«FRAGMENTACIÓN,división, pulverización». Son palabras enfáticamente repetidas en estos tiempos. Pero raramente se plantea la cuestión en sus raíces, que es el prevalecer de una mentalidad subjetivizante, narcisista.
El subjetivismo es esa postura que hace que las propias ideas o sentimientos se consideren como último tribunal para todos los juicios y relaciones. Se habla de conciencia, interpretándola, sin embargo, no como el lugar de la obediencia a la propia estructura originaria - que es un dato- sino como fuente autónoma de los criterios y valoraciones.

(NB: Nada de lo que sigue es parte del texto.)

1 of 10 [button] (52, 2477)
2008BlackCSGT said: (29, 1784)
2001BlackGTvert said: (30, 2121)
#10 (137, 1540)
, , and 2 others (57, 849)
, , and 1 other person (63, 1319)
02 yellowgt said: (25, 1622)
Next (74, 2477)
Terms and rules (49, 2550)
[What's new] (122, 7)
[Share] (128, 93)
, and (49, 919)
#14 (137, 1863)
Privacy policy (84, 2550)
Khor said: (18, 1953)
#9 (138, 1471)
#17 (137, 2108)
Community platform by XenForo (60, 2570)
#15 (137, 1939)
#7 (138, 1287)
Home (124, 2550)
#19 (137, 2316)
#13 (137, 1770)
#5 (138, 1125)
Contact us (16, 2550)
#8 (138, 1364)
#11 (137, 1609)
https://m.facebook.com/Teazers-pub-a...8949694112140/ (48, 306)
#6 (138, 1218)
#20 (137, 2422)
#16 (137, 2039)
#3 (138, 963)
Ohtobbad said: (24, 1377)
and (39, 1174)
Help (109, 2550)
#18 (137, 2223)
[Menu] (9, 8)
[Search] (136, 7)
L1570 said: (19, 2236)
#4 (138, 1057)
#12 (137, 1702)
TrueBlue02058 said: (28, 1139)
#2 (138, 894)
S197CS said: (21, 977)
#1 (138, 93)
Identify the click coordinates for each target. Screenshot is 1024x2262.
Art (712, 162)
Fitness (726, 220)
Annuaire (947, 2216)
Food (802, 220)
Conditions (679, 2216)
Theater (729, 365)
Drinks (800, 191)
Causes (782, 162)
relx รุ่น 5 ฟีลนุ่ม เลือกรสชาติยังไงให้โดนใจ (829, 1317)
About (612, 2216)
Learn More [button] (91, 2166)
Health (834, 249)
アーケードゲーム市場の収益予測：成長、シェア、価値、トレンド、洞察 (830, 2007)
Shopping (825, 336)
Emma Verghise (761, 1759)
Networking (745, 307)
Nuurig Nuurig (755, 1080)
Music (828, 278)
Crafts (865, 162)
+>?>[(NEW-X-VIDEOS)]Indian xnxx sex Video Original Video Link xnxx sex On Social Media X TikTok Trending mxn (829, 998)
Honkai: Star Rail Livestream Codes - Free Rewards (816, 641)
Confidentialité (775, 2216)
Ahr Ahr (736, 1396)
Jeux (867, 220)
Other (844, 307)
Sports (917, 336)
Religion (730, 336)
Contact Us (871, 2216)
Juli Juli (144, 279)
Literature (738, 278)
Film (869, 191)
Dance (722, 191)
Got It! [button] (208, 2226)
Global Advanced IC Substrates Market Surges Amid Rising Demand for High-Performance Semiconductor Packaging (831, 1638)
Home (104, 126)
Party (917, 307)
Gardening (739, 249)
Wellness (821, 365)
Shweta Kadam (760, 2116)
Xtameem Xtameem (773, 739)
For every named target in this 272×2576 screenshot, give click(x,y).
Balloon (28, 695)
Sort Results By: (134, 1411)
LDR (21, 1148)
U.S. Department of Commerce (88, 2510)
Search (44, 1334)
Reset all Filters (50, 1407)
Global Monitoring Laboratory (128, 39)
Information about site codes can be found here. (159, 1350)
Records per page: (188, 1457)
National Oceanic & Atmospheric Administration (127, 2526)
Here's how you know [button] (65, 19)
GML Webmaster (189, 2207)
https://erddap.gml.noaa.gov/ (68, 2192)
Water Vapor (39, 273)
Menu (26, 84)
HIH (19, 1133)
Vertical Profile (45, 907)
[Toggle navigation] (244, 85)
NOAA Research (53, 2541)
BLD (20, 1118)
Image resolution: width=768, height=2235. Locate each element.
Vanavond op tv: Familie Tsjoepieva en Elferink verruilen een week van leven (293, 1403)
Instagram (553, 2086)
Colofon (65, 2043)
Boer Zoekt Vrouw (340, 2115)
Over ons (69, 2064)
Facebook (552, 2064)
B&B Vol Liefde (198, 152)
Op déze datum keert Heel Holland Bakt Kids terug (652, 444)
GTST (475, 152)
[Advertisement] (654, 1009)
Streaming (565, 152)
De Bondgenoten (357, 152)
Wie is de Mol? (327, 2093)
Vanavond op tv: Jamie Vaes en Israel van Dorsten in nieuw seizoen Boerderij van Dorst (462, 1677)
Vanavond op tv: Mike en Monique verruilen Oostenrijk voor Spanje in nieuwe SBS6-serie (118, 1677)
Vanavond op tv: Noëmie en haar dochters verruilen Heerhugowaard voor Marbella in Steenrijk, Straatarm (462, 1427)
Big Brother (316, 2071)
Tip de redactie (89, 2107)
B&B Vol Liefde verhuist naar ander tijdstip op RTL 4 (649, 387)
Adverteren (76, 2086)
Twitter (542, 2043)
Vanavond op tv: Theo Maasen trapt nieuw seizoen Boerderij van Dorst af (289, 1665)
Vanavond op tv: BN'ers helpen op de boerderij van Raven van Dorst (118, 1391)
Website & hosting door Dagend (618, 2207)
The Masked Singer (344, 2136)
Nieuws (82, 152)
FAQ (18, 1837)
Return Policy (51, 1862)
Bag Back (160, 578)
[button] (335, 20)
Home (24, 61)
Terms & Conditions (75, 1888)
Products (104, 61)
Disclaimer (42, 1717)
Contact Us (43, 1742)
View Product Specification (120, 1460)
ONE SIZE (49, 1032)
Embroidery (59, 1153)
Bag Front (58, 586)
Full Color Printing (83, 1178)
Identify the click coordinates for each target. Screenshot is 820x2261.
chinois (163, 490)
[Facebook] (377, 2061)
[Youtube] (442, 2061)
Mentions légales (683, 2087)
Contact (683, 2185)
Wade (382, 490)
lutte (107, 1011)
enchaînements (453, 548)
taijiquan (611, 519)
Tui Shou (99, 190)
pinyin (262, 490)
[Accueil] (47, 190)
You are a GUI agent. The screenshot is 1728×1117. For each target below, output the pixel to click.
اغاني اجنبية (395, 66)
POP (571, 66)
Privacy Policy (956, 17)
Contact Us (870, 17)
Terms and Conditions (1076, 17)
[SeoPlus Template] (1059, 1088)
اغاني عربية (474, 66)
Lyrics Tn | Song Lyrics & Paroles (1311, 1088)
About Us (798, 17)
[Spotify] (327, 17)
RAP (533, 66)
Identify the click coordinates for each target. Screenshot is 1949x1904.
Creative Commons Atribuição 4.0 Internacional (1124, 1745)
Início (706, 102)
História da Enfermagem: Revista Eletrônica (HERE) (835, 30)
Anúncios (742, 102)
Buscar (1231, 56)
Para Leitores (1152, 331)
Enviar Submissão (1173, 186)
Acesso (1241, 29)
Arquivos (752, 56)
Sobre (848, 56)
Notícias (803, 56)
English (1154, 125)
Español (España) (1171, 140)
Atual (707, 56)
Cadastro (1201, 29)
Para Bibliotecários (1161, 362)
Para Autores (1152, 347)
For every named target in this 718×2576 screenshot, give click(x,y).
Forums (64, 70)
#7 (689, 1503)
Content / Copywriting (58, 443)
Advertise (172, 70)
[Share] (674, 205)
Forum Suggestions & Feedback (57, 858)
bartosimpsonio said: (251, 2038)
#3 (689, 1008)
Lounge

Esta actitud -sea en su versión racionalista o en la sentimentalintimista- impide afrontar la realidad tal como es: predomina en exceso el peso de los prejuicios o de las reacciones instintivas. Una unidad basada en los prejuicios y reacciones -inexorablemente distintos y contradictorios- es imposible, y se hace inevitable el abandono a la disolución.
Sólo la fascinación despertada por el encuentro con lo verdadero puede suscitar una positividad consructiva indomable. Pero frente a lo verdadero hay una única postura adecuada: seguirlo. Y la obediencia común a lo verdadero, luego une. De otra forma, es siempre el poder -que induce los prejuicios y manipula las reacciones- el que constituye una unidad ficticia en función de sus propios intereses. La «retórica de los honestos» es un ejemplo emblemático de esto.
Esto vale también para la Iglesia. Los creyentes saben -como afirma un reciente documento de los Obispos italianos- que «los valores humanos encuentran energía vital y plena concreción, y en última instancia plena consistencia teórica, sólo en relación con Jesucristo, único Redentor del hombre». El encuentro con él produce esperanza contra la disolución; la fe en él construye una unidad que de otro modo sería inalcanzable. Así como hace dos mil años era un escándalo el anuncio de que Dios se hubiera hecho hombre, hoy escandaliza que la verdad se pueda encontrar en medio de una compañía de pobres hombres. Por eso los creyentes no son inmunes a la tentación del subjetivismo, de privilegiar la propia opinión sobre la obediencia al acontecimiento histórico de la Iglesia. Cuando se cede a esta tentación se acaba viviendo una experiencia replegada sobre sí misma, miedosa de la realidad, incapaz de encontrar y de comunicarse. Sin embargo -por la misericordia de Cristo- precisamente en esa compañía de pobres hombres hay siempre personas o momentos de personas que se pueden mirar para ser incitados a salir del propio subjetivismo y verse relanzados a la confrontación inagotable con la vida, en el camino hacia el destino.